2 - UNE RÉACTION RADICALE À LA TYRANNIE DU « FANDOM »
Si la vague néo-slasher des années 90 (Scream, ses suites et ses ersatz) avait su imposer une démarche « méta » auprès du grand public, rien ne nous avait préparés au tsunami référentiel et nostalgique des années 2010. Les geek-fest se sont ainsi multipliés tout au long de la décennie, parfois avec un vrai discours de fond et des questionnements passionnants vis-à-vis de l’avenir des cultures populaires (Ready Player One, Spider-Man: New Generation). Mais le plus souvent, les studios se seront contentés de brosser le nerd dans le sens du poil par pur opportunisme, exploitant une imagerie confortable sans jamais lui adjoindre quoi que ce soit de novateur. Des films/placements de produits comme Pixels, Les Mondes de Ralph ou Deadpool, des superproductions très codifiées comme celles de Marvel ou des séries sous haute influence comme Stranger Things ont fini par conditionner les attentes du public. Les producteurs, scénaristes, réalisateurs et showrunners y affichent une connivence tacite avec leurs spectateurs, qui a fini par devenir totalement réciproque. Prendre les attentes du public à revers, dans les années 2010, revient à se mettre à dos des hordes de geeks enragés, condamnant à longueur de diatribes postées sur le Net la moindre prise de risque narrative ou tonale.

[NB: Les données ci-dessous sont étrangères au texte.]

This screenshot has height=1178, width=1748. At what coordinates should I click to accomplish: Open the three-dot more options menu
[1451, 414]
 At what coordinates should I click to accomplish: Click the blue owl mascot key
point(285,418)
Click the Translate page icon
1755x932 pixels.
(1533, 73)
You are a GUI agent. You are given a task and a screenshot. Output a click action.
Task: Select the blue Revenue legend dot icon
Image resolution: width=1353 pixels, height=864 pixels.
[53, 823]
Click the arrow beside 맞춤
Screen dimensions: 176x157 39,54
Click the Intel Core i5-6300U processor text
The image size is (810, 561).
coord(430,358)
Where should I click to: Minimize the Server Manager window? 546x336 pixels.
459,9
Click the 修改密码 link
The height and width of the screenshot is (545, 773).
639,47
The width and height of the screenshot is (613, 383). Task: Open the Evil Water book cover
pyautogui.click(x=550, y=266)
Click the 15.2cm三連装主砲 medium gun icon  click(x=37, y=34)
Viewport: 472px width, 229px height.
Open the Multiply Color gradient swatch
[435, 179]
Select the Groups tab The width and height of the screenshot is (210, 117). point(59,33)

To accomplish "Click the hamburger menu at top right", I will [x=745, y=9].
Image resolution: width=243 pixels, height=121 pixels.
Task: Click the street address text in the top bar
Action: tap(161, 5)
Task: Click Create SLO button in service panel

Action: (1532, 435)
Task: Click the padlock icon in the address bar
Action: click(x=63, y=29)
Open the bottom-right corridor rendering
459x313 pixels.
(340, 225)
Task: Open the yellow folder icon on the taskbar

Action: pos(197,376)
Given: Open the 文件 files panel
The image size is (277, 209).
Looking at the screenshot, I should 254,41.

Rian Johnson en a fait les frais avec son dissident Star Wars : épisode VIII – les derniers Jedi, faisant dévier la saga de George Lucas – et par extension une formule hollywoodienne a priori tranquille – d’un chemin que beaucoup espéraient immuable. En se passant de sa star Mel Gibson, en faisant abstraction du récit et de la temporalité de la trilogie Mad Max originale et en abandonnant les thèmes musicaux emblématiques de Brian May, G [...]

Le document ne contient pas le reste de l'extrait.